World's Best Science Fiction: 1966
- Cover of first edition, 1966
- Author: edited by Donald A. Wollheim and Terry Carr
- Cover artist: Jack Gaughan
- Language: English
- Series: World's Best Science Fiction
- Genre: Science fiction
- Publisher: Ace Books
- Publication date: 1966
- Publication place: United States
- Media type: Print (paperback)
- Pages: 287 pp.
- Preceded by: World's Best Science Fiction: 1965
- Followed by: World's Best Science Fiction: 1967

= World's Best Science Fiction: 1966 =

1966 anthology edited by Donald A. Wollheim and Terry Carr

World's Best Science Fiction: 1966 is an anthology of science fiction short stories edited by Donald A. Wollheim and Terry Carr, the second volume in a series of seven. It was first published in paperback by Ace Books in 1966. It was reprinted by the same publisher in 1970 under the alternate title World's Best Science Fiction: Second Series. An Italian edition appeared in December 1966 under the title Il vento del sole.
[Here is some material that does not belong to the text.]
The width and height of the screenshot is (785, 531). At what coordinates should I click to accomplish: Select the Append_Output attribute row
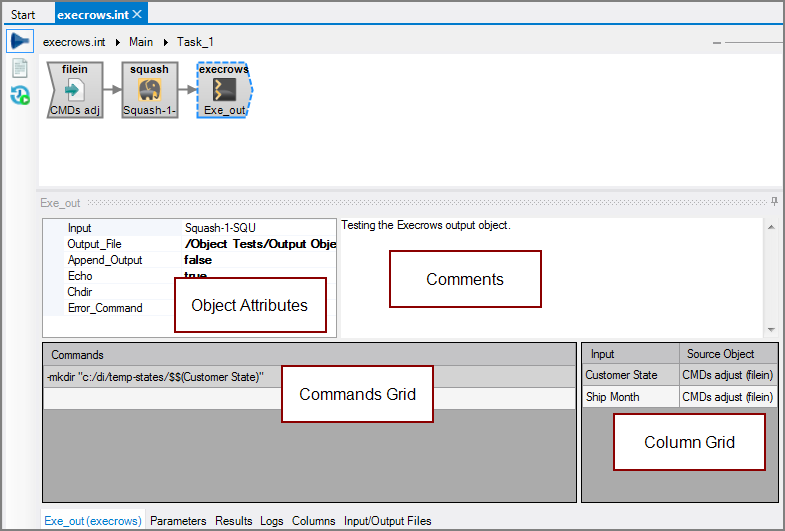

The book collects fifteen novelettes and short stories by various science fiction authors, with an introduction by the editors. Most of the stories were previously published in 1964 and 1965 in the magazines New Worlds SF, Amazing Stories, The Magazine of Fantasy & Science Fiction, Galaxy Magazine, If, and Analog Science Fact -> Science Fiction; another was published for the first time in the collection.

==Contents==
- "Introduction" (Donald A. Wollheim and Terry Carr)
- "Sunjammer" (Arthur C. Clarke)
- "Calling Dr. Clockwork" (Ron Goulart)
- "Becalmed in Hell" (Larry Niven)
- "Apartness" (Vernor Vinge)
- "Over the River and Through the Woods" (Clifford D. Simak)
- "Planet of Forgetting" (James H. Schmitz)
- "'Repent, Harlequin!' Said the Ticktockman" (Harlan Ellison)
- "The Decision Makers" (Joseph L. Green)
- "Traveler's Rest" (David I. Masson)
- "Uncollected Works" (Lin Carter)
- "Vanishing Point" (Jonathan Brand)
- "In Our Block" (R. A. Lafferty)
- "Masque of the Red Shift" (Fred Saberhagen)
- "The Captive Djinn" (Christopher Anvil)
- "The Good New Days" (Fritz Leiber)

==Awards==
"Becalmed in Hell" was nominated for the 1965 Nebula Award for Best Short Story.

"Over the River and Through the Woods" was nominated for the 1965 Nebula Award for Best Short Story.

"Planet of Forgetting" was nominated for the 1965 Nebula Award for Best Novelette

"'Repent, Harlequin!' Said the Ticktockman" won the 1965 Nebula Award for Best Short Story and the 1966 Hugo Award for Best Short Fiction.

"The Decision Makers" was nominated for the 1965 Nebula Award for Best Novelette.

"Uncollected Works" was nominated for the 1965 Nebula Award for Best Short Story.

"Vanishing Point" was nominated for the 1965 Nebula Award for Best Novelette.

"In Our Block" was nominated for the 1965 Nebula Award for Best Short Story.

"Masque of the Red Shift" was nominated for the 1965 Nebula Award for Best Novelette.

"The Good New Days" was nominated for the 1965 Nebula Award for Best Short Story.

==Reception==
Algis Budrys found the anthology unimpressive, saying that one-third of the stories "will not on inspection seem to be outstanding". He concluded that WBSF66 was "not a bad anthology" and"contains some rewarding moments." but that it reflects "what its editors think science fiction ought to be, or worse, it can be the false face they think will most ingratiate the field with strangers".